Exercise prompt —
Convert the records, starting at the line containing "The height and width of the screenshot is (356, 1568)." and ending at the line containing "Action: pos(692,92)", into a Markdown table with the columns Row and Line. Give each line its row number and skip any blank lines.

Dataset content —
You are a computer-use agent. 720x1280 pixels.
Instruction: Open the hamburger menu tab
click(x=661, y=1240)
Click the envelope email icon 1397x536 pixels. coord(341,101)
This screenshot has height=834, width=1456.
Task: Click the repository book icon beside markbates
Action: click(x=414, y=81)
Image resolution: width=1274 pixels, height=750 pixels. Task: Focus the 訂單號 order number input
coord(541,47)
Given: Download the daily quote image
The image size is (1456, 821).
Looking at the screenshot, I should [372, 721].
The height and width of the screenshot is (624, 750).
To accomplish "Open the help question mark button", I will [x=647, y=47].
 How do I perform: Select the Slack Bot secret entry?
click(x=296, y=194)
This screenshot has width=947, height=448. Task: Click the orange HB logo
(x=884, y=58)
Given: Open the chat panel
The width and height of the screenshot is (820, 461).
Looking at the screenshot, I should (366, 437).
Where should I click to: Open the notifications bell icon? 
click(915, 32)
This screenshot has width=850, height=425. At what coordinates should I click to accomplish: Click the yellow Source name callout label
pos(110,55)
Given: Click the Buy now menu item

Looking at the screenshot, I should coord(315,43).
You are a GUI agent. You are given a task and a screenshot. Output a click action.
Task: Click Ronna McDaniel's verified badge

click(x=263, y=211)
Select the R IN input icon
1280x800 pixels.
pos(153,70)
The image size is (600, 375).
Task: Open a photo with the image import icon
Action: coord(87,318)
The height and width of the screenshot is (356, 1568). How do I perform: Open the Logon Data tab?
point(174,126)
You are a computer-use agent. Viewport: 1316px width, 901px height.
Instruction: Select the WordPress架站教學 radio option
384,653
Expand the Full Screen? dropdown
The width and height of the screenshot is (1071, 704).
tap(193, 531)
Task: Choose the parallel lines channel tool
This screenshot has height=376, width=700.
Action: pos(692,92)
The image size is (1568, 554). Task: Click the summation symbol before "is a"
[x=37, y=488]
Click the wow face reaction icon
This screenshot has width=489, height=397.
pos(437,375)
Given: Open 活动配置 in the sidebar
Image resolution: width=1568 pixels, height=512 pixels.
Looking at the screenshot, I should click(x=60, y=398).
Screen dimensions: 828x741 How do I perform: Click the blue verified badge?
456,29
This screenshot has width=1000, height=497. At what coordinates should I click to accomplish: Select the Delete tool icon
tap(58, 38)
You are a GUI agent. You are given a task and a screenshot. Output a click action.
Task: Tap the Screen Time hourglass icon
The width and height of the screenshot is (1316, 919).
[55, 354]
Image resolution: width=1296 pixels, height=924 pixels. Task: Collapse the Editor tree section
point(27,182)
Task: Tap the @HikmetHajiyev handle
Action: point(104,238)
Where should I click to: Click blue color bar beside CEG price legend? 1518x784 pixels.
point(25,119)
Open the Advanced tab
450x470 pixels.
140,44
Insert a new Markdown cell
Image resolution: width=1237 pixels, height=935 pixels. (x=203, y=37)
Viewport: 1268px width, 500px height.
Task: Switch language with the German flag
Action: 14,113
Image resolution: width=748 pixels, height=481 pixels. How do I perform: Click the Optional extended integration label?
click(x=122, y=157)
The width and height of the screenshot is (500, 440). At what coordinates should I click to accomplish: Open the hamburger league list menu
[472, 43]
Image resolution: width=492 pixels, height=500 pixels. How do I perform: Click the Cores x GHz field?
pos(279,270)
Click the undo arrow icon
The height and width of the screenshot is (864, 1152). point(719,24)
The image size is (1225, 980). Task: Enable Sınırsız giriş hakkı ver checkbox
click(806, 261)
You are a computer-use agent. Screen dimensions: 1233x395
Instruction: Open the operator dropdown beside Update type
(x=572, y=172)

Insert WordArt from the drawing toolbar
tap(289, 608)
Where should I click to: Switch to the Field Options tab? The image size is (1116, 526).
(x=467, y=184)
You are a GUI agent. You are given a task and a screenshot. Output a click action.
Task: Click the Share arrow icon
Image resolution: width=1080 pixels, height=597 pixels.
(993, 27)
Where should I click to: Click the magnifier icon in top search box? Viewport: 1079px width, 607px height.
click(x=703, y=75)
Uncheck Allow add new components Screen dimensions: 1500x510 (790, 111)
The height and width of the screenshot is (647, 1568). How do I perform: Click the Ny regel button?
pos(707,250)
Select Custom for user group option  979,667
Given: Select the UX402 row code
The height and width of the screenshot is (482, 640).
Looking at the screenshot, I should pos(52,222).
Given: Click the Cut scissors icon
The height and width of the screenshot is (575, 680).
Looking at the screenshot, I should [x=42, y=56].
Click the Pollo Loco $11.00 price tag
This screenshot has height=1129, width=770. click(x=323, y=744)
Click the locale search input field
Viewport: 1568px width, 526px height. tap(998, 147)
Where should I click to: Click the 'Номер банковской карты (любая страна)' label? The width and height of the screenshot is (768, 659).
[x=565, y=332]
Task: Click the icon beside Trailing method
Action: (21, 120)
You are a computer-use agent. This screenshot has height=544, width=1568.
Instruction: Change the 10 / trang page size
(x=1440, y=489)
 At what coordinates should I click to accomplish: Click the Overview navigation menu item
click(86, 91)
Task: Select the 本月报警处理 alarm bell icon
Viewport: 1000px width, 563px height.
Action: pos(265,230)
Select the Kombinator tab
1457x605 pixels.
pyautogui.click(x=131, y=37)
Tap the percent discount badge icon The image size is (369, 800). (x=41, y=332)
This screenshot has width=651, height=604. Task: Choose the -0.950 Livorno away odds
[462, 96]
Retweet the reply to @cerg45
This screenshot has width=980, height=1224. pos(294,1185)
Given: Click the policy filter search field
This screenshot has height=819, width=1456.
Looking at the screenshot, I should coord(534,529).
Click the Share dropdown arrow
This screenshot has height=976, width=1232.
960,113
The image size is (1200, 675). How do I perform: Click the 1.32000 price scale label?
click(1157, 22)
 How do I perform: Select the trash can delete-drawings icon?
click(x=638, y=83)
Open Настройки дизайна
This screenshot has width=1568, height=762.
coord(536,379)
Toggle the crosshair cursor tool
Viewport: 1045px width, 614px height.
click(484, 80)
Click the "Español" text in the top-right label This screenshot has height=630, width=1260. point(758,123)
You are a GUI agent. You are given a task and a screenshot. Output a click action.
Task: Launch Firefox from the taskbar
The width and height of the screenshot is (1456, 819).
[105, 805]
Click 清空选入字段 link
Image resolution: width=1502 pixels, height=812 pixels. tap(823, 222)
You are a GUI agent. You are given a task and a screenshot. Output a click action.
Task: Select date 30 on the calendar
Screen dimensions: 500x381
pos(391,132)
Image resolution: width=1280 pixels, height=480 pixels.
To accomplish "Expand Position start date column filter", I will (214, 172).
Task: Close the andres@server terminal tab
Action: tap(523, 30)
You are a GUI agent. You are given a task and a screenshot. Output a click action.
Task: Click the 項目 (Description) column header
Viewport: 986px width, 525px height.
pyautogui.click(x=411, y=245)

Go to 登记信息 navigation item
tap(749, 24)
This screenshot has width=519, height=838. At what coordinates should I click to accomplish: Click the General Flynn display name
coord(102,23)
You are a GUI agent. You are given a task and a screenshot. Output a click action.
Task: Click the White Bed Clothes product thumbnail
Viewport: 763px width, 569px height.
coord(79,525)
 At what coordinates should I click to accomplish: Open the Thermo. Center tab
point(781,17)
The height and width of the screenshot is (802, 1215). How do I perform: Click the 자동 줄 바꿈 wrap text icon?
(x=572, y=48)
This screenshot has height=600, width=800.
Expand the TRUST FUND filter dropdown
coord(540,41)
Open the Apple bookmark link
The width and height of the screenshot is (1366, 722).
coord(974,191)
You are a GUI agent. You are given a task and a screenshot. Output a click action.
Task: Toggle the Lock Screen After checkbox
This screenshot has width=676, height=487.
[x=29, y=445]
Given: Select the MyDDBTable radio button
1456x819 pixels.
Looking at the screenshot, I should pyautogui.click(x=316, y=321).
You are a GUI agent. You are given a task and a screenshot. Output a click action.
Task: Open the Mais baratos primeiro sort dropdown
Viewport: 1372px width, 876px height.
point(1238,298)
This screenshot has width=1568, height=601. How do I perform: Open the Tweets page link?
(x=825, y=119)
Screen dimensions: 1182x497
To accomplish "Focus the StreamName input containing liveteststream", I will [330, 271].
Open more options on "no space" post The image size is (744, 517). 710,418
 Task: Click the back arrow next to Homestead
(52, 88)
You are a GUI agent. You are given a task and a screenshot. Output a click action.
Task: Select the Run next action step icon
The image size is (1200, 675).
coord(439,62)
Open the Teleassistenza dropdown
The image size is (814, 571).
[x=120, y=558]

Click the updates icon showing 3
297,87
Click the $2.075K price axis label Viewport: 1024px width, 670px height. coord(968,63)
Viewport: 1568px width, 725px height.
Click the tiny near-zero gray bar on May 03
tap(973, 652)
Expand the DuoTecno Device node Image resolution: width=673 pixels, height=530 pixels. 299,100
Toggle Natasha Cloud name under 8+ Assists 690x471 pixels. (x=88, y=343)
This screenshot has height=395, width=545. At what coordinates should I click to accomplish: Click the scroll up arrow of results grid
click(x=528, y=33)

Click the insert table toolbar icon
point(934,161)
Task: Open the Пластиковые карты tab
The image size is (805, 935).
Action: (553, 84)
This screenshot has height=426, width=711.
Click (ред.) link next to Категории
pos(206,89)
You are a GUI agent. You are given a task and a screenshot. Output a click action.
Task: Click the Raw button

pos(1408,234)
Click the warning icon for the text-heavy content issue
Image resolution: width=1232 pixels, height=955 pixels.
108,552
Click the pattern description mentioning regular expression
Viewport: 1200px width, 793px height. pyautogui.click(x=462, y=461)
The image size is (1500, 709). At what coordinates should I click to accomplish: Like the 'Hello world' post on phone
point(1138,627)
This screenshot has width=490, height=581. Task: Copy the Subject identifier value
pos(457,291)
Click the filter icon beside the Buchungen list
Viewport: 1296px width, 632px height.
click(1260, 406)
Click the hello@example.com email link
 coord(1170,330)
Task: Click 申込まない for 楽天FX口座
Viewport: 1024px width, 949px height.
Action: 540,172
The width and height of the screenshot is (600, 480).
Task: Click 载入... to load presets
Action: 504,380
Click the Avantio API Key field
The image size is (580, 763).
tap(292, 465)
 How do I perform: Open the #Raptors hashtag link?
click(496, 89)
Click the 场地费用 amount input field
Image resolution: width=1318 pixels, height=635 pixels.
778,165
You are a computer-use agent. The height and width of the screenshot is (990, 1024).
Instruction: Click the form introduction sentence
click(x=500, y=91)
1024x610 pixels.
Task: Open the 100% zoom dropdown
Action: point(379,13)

Result for this exercise —
| Row | Line |
|---|---|
| 1 | The height and width of the screenshot is (356, 1568). How do I perform: Open the Logon Data tab? |
| 2 | point(174,126) |
| 3 | You are a computer-use agent. Viewport: 1316px width, 901px height. |
| 4 | Instruction: Select the WordPress架站教學 radio option |
| 5 | 384,653 |
| 6 | Expand the Full Screen? dropdown |
| 7 | The width and height of the screenshot is (1071, 704). |
| 8 | tap(193, 531) |
| 9 | Task: Choose the parallel lines channel tool |
| 10 | This screenshot has height=376, width=700. |
| 11 | Action: pos(692,92) |